:: Exercise aim ::
Please return only the lines between the line with "You are a computer-use agent." and the final line of the entries, both included, and exclude pictures.

━━ Task data

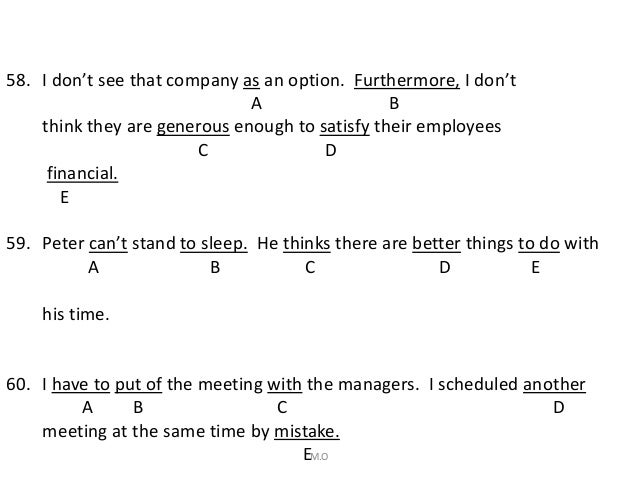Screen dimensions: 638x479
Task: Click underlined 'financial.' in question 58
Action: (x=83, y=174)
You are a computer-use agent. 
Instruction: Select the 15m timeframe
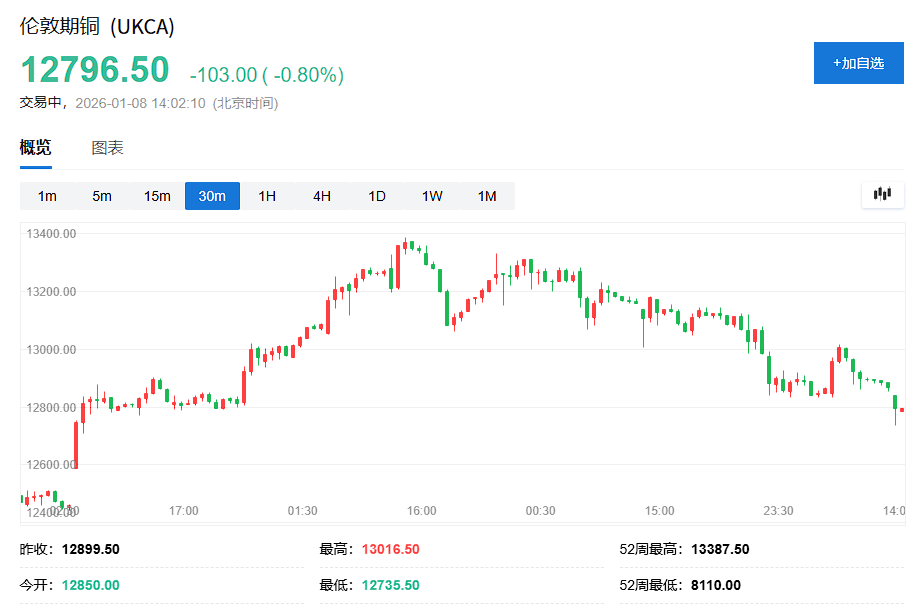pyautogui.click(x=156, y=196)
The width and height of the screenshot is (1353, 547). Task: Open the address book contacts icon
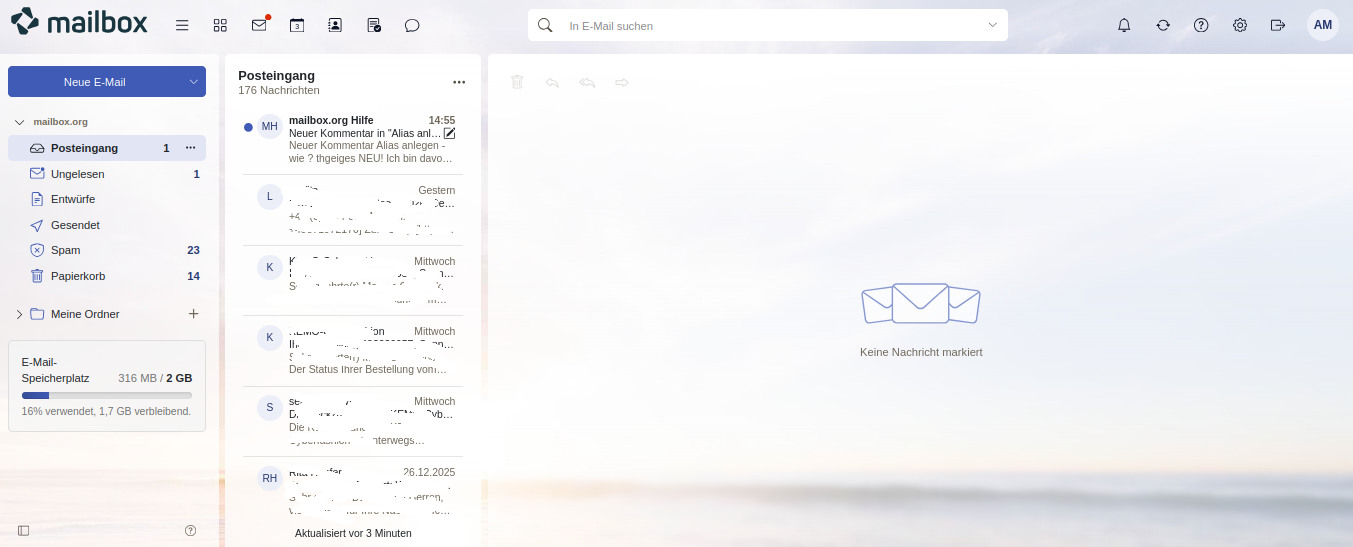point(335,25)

━━━━

:: Task solution ::
You are a computer-use agent. 
Instruction: Select the 15m timeframe
pyautogui.click(x=156, y=196)
The width and height of the screenshot is (1353, 547). Task: Open the address book contacts icon
point(335,25)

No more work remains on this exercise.